5.9 KiB
5.9 KiB
SVN → Git Migration Plan: BRANCH_MAINT_4_04
Overview
Source: http://build:8080/svn/Software/Views/DTS.Suite/branches/BRANCH_MAINT_4_04
Target: New Git repository
Scope: Single project branch, full history preservation
Estimated Time: 1-2 hours
SVN Repository Structure
http://build:8080/svn/Software/
└── Views/
└── DTS.Suite/
└── branches/
└── BRANCH_MAINT_4_04/ ← This working copy
├── Common/
├── DataPRO/
├── DataPRO_sql/
├── DTS Viewer/
└── ...
Note: Non-standard SVN layout (Views/... instead of trunk/branches at root).
Prerequisites
# Install tools on macOS
brew install git svn
# Verify network access
ping build
Phase 1: Author Mapping (~10 min)
1.1 Extract SVN Authors
svn log http://build:8080/svn/Software/Views/DTS.Suite/branches/BRANCH_MAINT_4_04 --quiet | grep "^r" | awk '{print $3}' | sort -u > svn-authors.txt
1.2 Create authors.txt
Transform the extracted list into Git format:
svn_username = Full Name <email@example.com>
jdoe = John Doe <john@company.com>
tsmith = Tom Smith <tom@company.com>
Format: svn_username = Git Name <email>
Phase 2: Binary Exclusion Strategy
2.1 Patterns to Exclude
Based on repository analysis (366 binary files identified):
| Category | Pattern | Reason |
|---|---|---|
| Build outputs | **/bin/, **/obj/ |
Generated by build |
| DLLs | *.dll |
NuGet restore or build output |
| Executables | *.exe |
Build output or redistributable |
| Installers | *.msi |
Build artifact |
| Packages | *.nupkg, **/packages/ |
NuGet restore |
| Debug files | *.pdb |
Build output |
| Database files | *.mdf, *.ldf |
Development data |
| PDFs (large) | *.pdf |
Documentation, not source |
2.2 .gitignore Template
# Build outputs
**/bin/
**/obj/
*.dll
*.exe
*.pdb
# Installers & redistributables
**/DataPRO Installer/**/*.msi
**/DataPRO Installer/**/*.exe
**/Redistributables/
# Database files
*.mdf
*.ldf
# Packages (restore via NuGet)
**/packages/
*.nupkg
# IDE & OS files
.vs/
.idea/
*.user
*.suo
.DS_Store
# Generated files
*.Designer.cs
*.g.cs
*.g.i.cs
# AI enrichment (optional)
enriched/
enriched-qwen3-coder-next/
.vectordb/
2.3 Third-Party DLLs Decision
Question: Are any third-party DLLs required in source control (not available via NuGet)?
If yes, track exceptions:
!Common/DTS.CommonCore/lib/ThirdParty/required.dll
Phase 3: Migration (~30-90 min)
3.1 Clone SVN to Git
git svn clone \
--authors-file=authors.txt \
--no-metadata \
--prefix=svn/ \
http://build:8080/svn/Software/Views/DTS.Suite/branches/BRANCH_MAINT_4_04 \
BRANCH_MAINT_4_04-git
Flags:
--authors-file: Maps SVN users → Git identities--no-metadata: Cleaner commits (nogit-svn-idlines)--prefix=svn/: Remote-tracking branch naming
3.2 Alternative: git svn init + fetch (for better control)
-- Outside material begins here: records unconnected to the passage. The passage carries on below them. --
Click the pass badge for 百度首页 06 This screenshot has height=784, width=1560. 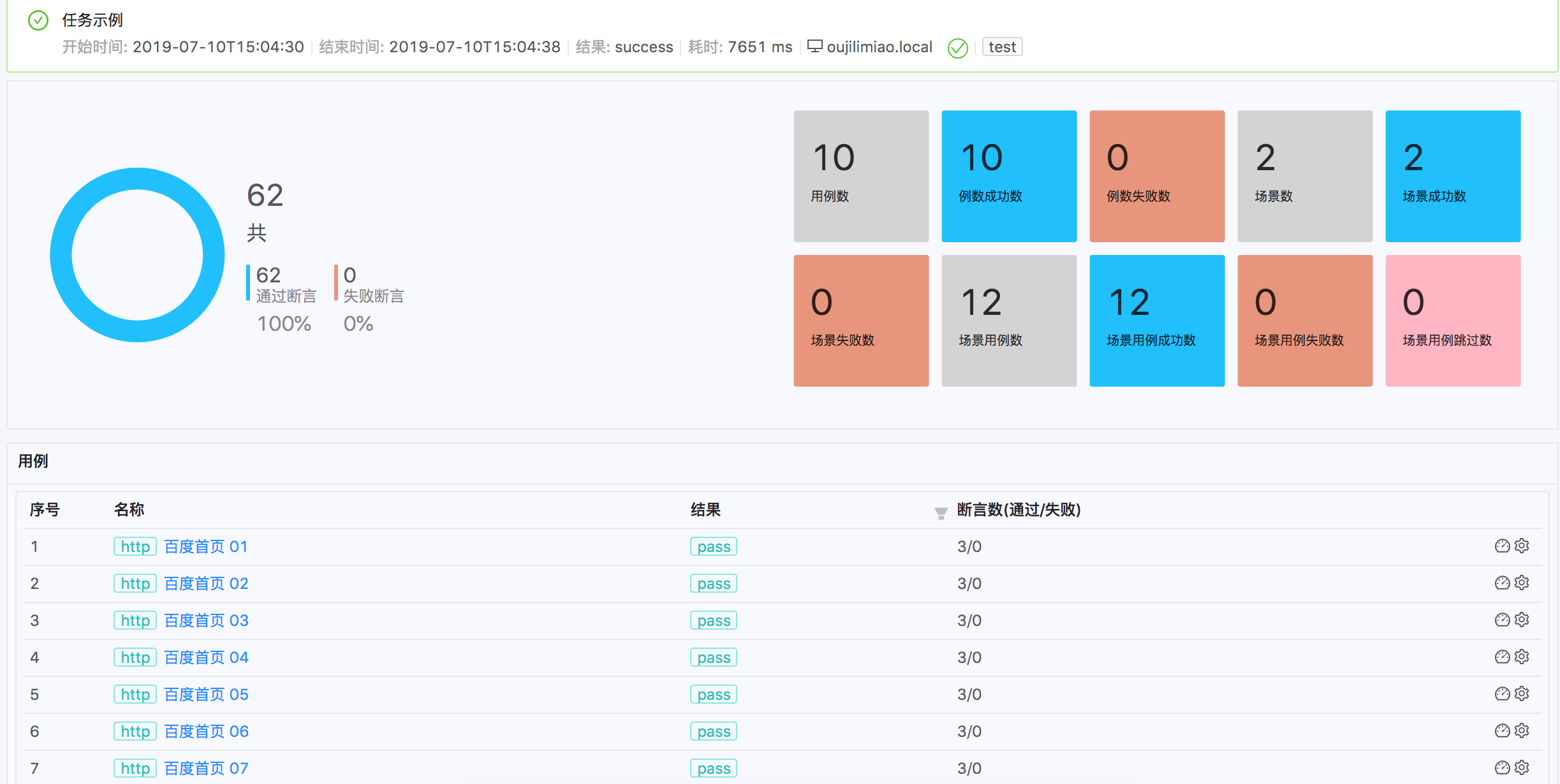tap(713, 732)
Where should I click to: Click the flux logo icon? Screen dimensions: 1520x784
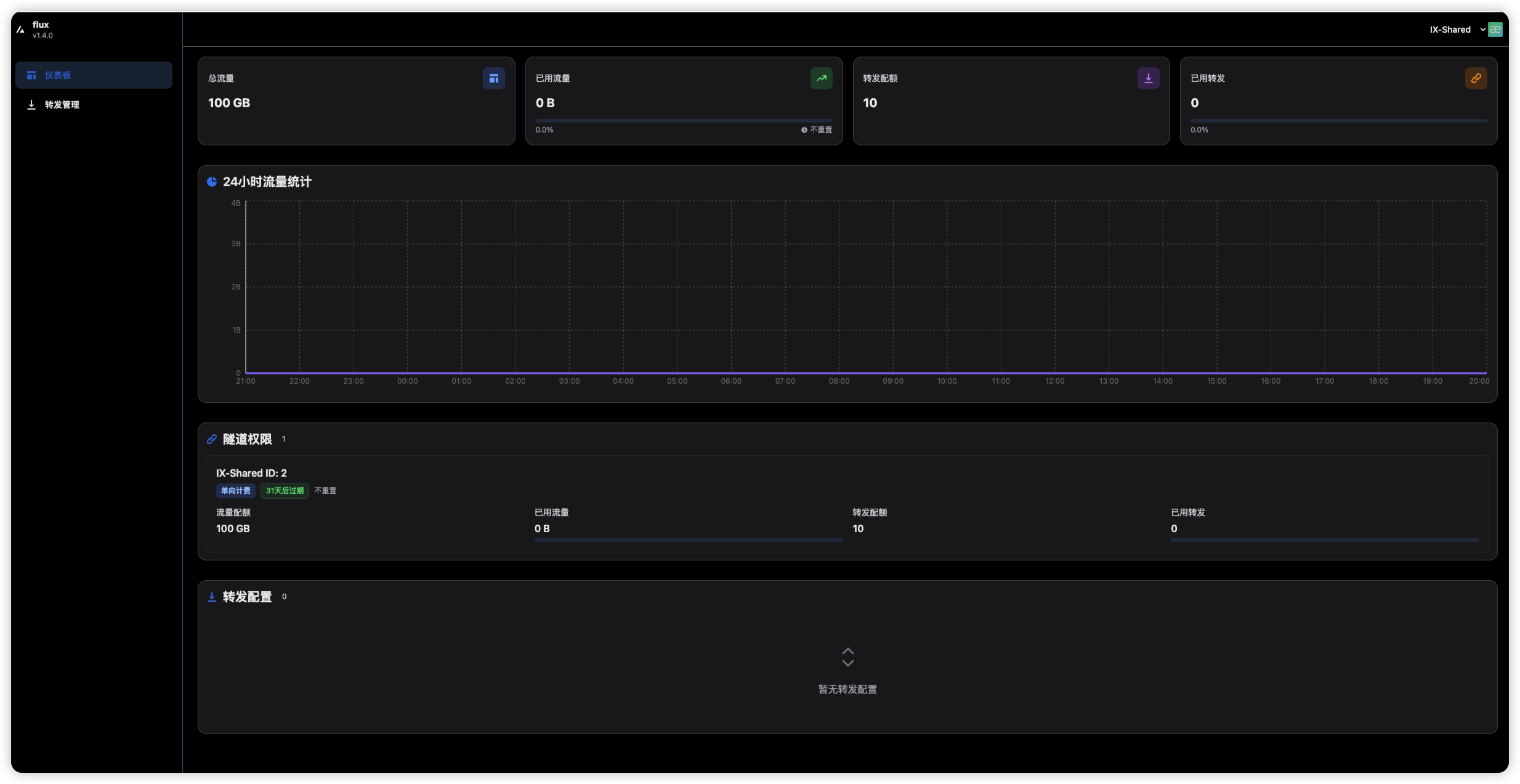coord(20,29)
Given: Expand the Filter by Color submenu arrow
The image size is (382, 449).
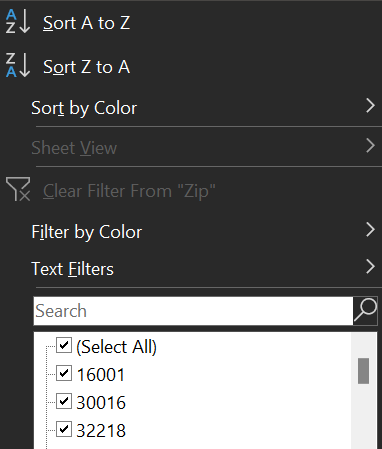Looking at the screenshot, I should click(x=370, y=230).
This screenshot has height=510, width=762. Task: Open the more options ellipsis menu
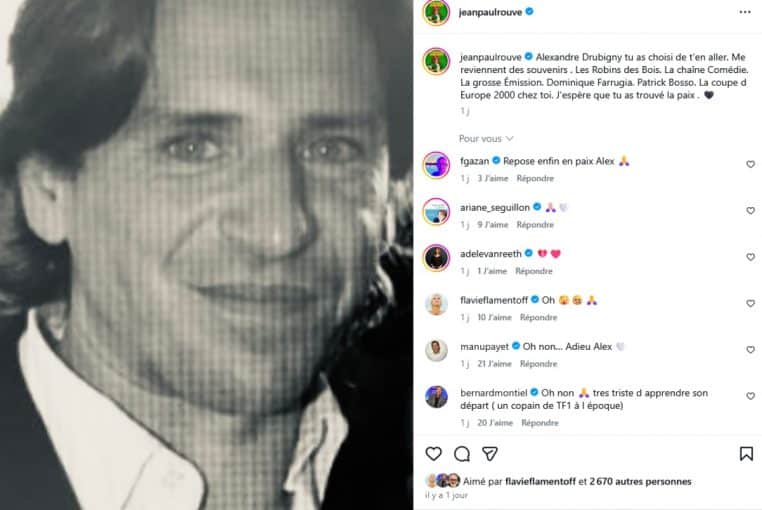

If the clone is interrupted or you need more control:
mkdir BRANCH_MAINT_4_04-git
cd BRANCH_MAINT_4_04-git
git svn init --authors-file=../authors.txt --no-metadata \
http://build:8080/svn/Software/Views/DTS.Suite/branches/BRANCH_MAINT_4_04
git svn fetch
Phase 4: Post-Clone Cleanup (~15 min)
4.1 Navigate to New Repo
cd BRANCH_MAINT_4_04-git
4.2 Add .gitignore
# Create .gitignore with content from Phase 2.2
4.3 Remove Binaries from Git Tracking
# Remove build outputs (keep locally)
git rm -r --cached '**/bin/'
git rm -r --cached '**/obj/'
git rm -r --cached '**/packages/'
# Remove binaries
git rm --cached '*.dll'
git rm --cached '*.exe'
git rm --cached '*.msi'
git rm --cached '*.pdb'
git rm --cached '*.mdf'
# Commit cleanup
git add .gitignore
git commit -m "Add .gitignore, remove binaries from tracking"
4.4 Clean Repository Size (Optional)
# Remove large files from entire history (destructive)
git filter-branch --force --index-filter \
'git rm --cached --ignore-unmatch *.dll *.exe *.msi *.mdf' \
--prune-empty --tag-name-filter cat -- --all
Then garbage collect:
git reflog expire --expire=now --all
git gc --prune=now --aggressive
Phase 5: Push to Remote (~5 min)
5.1 Create Remote Repository
Options:
- GitHub:
gh repo create datapro --private - GitLab: Create via UI
- Self-hosted:
git init --bareon server
5.2 Push
git remote add origin git@github.com:your-org/datapro.git
git branch -M main
git push -u origin main
Phase 6: Verification
# Check history
git log --oneline | head -20
# Check file count
git ls-files | wc -l
# Check for missed binaries
git ls-files | grep -E '\.(dll|exe|msi|mdf)$'
# Verify author mapping
git log --format='%an <%ae>' | sort -u
Timeline Summary
| Step | Time | Risk |
|---|---|---|
| Install tools | 5 min | Low |
| Extract authors & create mapping | 10 min | Low |
| git svn clone | 30-90 min | Medium (network) |
| Cleanup & .gitignore | 15 min | Low |
| Push to remote | 5 min | Low |
Total: ~1-2 hours
Open Questions
- Migration machine: Run on Mac or machine on same network as SVN server?
- Git hosting: GitHub, GitLab, or self-hosted?
- Third-party DLLs: Any that must stay in source control?
- Private files: Any secrets/configs to exclude before push?
Rollback Plan
If migration fails:
- Original SVN working copy is unaffected
- Delete
BRANCH_MAINT_4_04-git/and retry - SVN server remains authoritative until Git push succeeds
Post-Migration
- Update CI/CD pipelines to use Git
- Notify team of new repository location
- Set SVN branch to read-only (optional)
- Document new workflow in team wiki